Here’s some feedback on the boy with the traction apophysitis. Did you think the overuse was extreme? What did you think of the training routine?

Firstly, he has wonderful parents! They have followed  my advice to wear shoes and avoid all activities that cause stretching of the Achilles tendon. Secondly,they have been surfing the Internet to find out more about the condition. They showed the youngster pictures and explained the reasons why he has to take it easy. This means that he understands that time spent recovering now will enable him to participate again when the condition settles. Thirdly, they have stopped all sport at school.

Fourthly and this is the best bit. His father tells me that he asked his son to rate the pain. If the pain was rated as a 10 when he saw the podiatrist what is the rating today? About 2 or 3 says the boy.

In our sports mad country its refreshing to get such team work going.

At this stage it is imposible to say how long healing  will take, but the initial response of the foot to simple rest and supportive footwear is encouraging. Rehabilitation will be very important; in the form of stretching very carefully, accompanied by orthotics or simple insoles.

Traction apophysitis does heal and all the better it seems with lots of TLC (Tender Loving Care).

Keep looking for the full case history – its nearly finished

P.S. Tune in to Talk Radio 702 17 February 19.00

A Sports Injury or Child Abuse?

How much sport is enough for a child? When does too much sport become abuse? Is an over-use injury at a young age, in the pursuit of excellence worth the possible long-term consequences? Consider this:

Last week, an 8 year old boy, barely able to walk, was brought to see me by his mother. He had a severe limp, walking with his foot out and his ankle stiff, to reduce the pain. Three days previously he had spent nearly 5 hours doing athletics at school. His mother told me that the initial pain began more than 6 months ago, after he had played a lot of rugby.

The school under 8 team had been very successful, winning their area age group, so had a long season. Then he moved up an age group to under 9 which extended the season further. Nevertheless he continued with all sports, despite the pain and the fact that he was not running as fast as before. A compounding factor is that athletics and rugby are both done barefoot.
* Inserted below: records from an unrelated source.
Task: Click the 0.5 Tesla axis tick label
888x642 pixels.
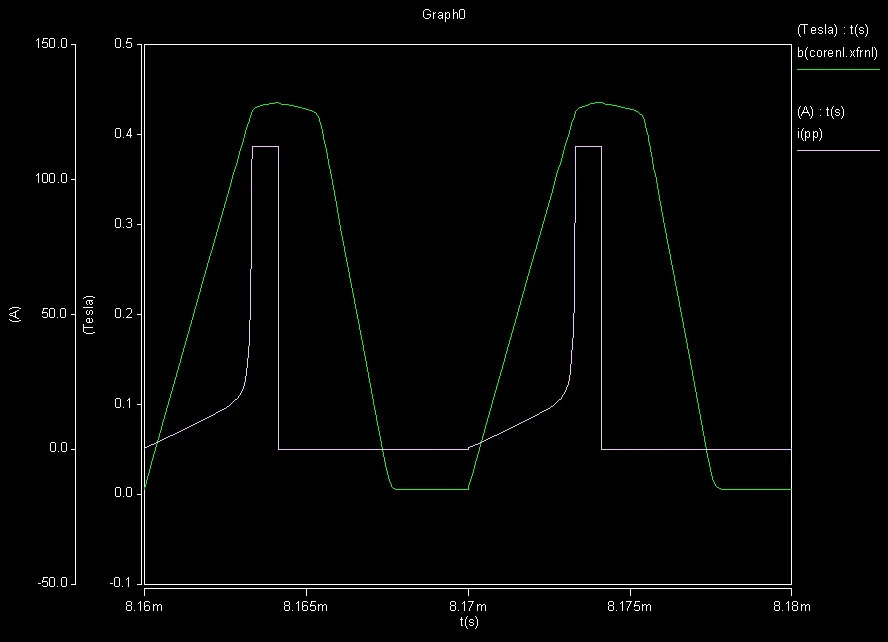Action: [124, 44]
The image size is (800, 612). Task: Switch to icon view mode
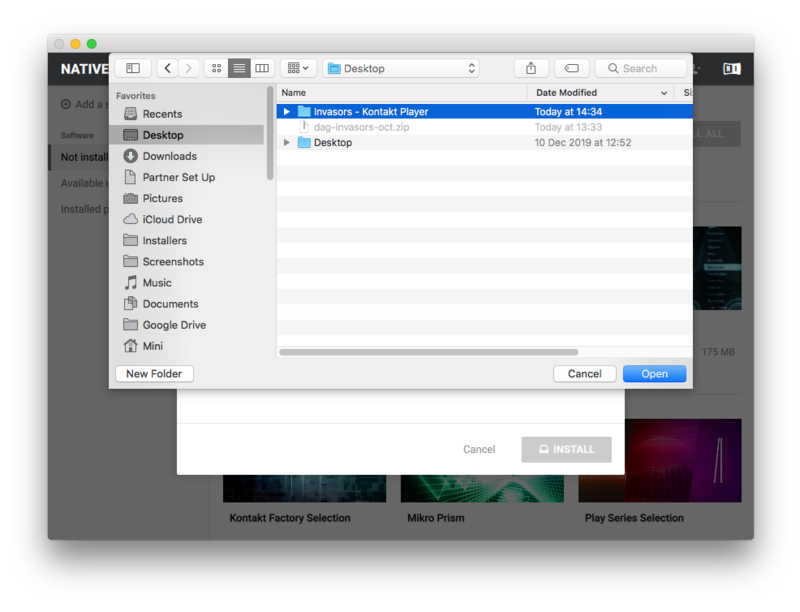click(216, 68)
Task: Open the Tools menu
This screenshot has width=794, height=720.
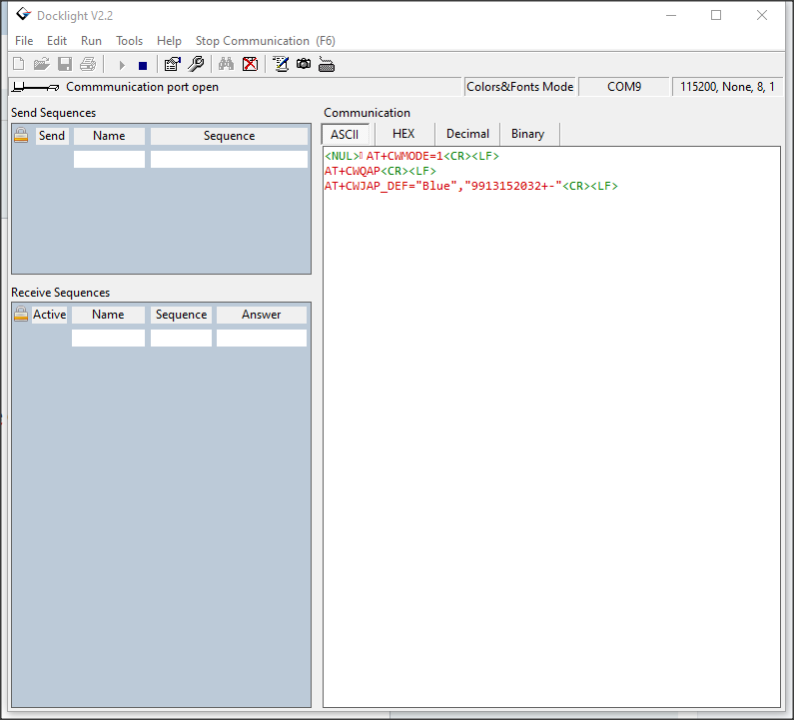Action: click(x=129, y=41)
The timetable of sports reads like that of a professional adult, with daily practice depending on the sport and season, with inevitable overlap; plus the fact that the school plays some sports out of season as well.

  • Athletics: 1 hour a day, x 5 days, plus meetings
  • Cricket: 1 & half hours a day x 5 days, plus club games on Saturdays for a university club junior side
  • Rugby: 1 hour a day x 5 days, plus matches

The boy is obviously very good at his sports and according to his mother is always active at home whilst playing. However, this timetable with an injury would cripple most adults.

So what’s the point? How far must we/should we push or allow our children in pursuit of sporting excellence? We try to teach balance in most aspects of life, sleep, study, money etc., but when it comes to sport we seem to make up the rules as we go along.

After requesting X-rays of both feet and discussing them and my diagnosis with two different medical colleagues, it was agreed that the cause of the pain is damage to the growing part of the back of the heel bone, where the Achilles tendon inserts. Clinically called a Traction Apophysitis.

The initial treatment is rest and avoiding any vigorous activity that causes the Achilles tendon to pull on the heel bone. Raising the heel or possibly orthotics may help.

So ask yourself the question – is this youngster suffering an over-use injury or child abuse or both?

A full Case History will be posted during this week.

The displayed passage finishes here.